We're at the precipice of having a real "A Young Lady's Illustrated Primer" from The Diamond Age.

dingdingdang•10h ago
Very impressive numbers.. wonder how this would scale on 4 relatively modern desktop PCs, like say something akin to a i5 8th Gen Lenovo ThinkCentre, these can be had for very cheap. But like @geerlingguy indicates - we need model compatibility to go up up up! As an example it would amazing to see something like fastsdcpu run distributed to democratize accessibility-to/practicality-of image gen models for people with limited budgets but large PC fleets ;)
rthnbgrredf•10h ago
I think it is all well and good, but the most affordable option is probably still to buy a used MacBook with 16/32 or 64 GB (depending on the budget) unified memory and install Asahi Linux for tinkering.

Graphics cards with decent amount of memory are still massively overpriced (even used), big, noisy and draw a lot of energy.

ivape•8h ago
It just came to my attention that the 2021 M1 Max 64gb is less than $1500 used. That’s 64gb of unified memory at regular laptop prices, so I think people will be well equipped with AI laptops rather soon.

Apple really is #2 and probably could be #1 in AI consumer hardware.

jeroenhd•8h ago
Apple is leagues ahead of Microsoft with the whole AI PC thing and so far it has yet to mean anything. I don't think consumers care at all about running AI, let alone running AI locally.

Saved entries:

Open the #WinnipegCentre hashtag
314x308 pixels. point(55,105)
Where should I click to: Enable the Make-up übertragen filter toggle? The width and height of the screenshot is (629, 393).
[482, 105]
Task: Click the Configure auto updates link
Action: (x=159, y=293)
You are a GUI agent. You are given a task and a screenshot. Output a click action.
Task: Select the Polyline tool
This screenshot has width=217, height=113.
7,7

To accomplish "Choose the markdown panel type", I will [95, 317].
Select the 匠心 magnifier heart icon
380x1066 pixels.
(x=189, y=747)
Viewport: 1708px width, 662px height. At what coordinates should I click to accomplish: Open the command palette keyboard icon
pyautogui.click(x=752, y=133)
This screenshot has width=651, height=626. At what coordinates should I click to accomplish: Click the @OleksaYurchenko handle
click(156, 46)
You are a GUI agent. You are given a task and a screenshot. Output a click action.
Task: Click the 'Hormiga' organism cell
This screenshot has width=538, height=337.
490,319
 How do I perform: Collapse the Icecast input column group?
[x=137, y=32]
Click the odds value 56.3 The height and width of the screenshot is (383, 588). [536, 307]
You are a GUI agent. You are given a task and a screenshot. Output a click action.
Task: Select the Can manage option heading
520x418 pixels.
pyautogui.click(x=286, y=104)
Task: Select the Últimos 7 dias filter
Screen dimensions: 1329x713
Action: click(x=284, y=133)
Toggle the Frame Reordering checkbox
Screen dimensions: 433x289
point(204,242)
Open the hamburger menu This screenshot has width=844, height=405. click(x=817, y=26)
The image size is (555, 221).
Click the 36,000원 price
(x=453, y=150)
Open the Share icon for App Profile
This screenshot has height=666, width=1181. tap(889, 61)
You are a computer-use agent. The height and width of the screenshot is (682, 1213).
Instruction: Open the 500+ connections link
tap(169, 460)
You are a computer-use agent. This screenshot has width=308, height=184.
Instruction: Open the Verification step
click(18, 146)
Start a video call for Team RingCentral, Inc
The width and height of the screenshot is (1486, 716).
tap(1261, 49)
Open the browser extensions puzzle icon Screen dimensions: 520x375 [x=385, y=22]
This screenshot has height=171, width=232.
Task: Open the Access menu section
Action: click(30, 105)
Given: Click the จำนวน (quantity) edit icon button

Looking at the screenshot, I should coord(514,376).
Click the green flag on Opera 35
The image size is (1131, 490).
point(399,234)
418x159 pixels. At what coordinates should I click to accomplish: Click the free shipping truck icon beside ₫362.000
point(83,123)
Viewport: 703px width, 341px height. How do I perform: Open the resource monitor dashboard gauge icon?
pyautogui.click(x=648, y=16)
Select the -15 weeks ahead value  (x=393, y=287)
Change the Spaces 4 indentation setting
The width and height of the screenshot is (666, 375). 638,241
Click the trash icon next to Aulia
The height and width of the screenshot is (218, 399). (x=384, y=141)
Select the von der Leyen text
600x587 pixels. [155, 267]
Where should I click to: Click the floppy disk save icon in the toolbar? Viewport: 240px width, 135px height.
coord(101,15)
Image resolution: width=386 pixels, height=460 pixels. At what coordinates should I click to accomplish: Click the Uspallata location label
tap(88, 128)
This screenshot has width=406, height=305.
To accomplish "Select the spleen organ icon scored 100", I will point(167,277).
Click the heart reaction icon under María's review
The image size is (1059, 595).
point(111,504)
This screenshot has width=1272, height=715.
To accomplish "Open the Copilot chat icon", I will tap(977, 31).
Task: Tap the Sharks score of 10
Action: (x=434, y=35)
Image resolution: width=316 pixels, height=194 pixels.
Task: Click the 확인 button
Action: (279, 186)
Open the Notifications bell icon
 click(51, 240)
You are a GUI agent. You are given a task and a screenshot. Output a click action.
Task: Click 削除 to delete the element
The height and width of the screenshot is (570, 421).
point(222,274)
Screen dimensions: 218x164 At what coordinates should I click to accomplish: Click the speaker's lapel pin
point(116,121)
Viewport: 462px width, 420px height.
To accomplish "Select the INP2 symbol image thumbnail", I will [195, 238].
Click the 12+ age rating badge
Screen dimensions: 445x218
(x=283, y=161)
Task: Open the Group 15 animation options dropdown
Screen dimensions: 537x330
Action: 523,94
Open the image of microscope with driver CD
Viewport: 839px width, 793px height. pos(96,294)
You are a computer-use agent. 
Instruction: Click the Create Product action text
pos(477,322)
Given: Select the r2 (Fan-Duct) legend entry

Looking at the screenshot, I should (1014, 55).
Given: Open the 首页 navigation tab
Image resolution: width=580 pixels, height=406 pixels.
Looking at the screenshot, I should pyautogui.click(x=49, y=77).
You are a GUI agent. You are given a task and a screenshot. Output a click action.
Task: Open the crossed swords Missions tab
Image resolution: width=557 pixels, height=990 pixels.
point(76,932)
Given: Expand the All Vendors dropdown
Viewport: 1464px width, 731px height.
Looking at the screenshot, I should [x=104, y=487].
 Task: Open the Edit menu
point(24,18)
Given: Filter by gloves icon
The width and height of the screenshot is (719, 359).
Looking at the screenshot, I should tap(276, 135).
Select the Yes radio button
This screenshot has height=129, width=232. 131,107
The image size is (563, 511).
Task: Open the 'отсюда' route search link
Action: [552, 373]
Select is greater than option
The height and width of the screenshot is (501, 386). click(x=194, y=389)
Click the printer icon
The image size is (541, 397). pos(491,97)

Using the information:
• A. Translate this sentence from the discussion of local AI hardware into Spanish: "Apple really is #2 and probably could be #1 in AI consumer hardware."
• B. Pick up the discussion of local AI hardware after its final sentence and carry it further.

Exercise results:
• A. Apple realmente es el n.º 2 y probablemente podría ser el n.º 1 en hardware de IA para consumidores.

• B.
I'd try the whole AI thing on my work Macbook but Apple's built-in AI stuff isn't available in my language, so perhaps that's also why I haven't heard anybody mention it.

ivape•7h ago
People don’t know what they want yet, you have to show it to them. Getting the hardware out is part of it, but you are right, we’re missing the killer apps at the moment. The very need for privacy with AI will make personal hardware important no matter what.
mycall•6h ago
Two main factors are holding back the "killer app" for AI. Fix hallucinations and make agents more deterministic. Once these are in place, people will love AI when it can make them money somehow.
croes•5h ago
You can’t fix the hallucinations
herval•5h ago
How does one “fix hallucinations” on an LLM? Isn’t hallucinating pretty much all it does?
kasey_junk•2h ago
Coding agents have shown how. You filter the output against something that can tell the llm when it’s hallucinating.

The hard part is identifying those filter functions outside of the code domain.

dotancohen•2h ago
It's called a RAG, and it's getting very well developed for some niche use cases such as legal, medical, etc. I've been personally working on one for mental health, and please don't let anybody tell you that they're using an LLM as a mental health counselor. I've been working on it for a year and a half, and if we get it to production ready in the next year and a half I will be surprised. In keeping up with the field, I don't think anybody else is any closer than we are.
MengerSponge•3h ago
Other than that, Mrs. Lincoln, how was the Agentic AI?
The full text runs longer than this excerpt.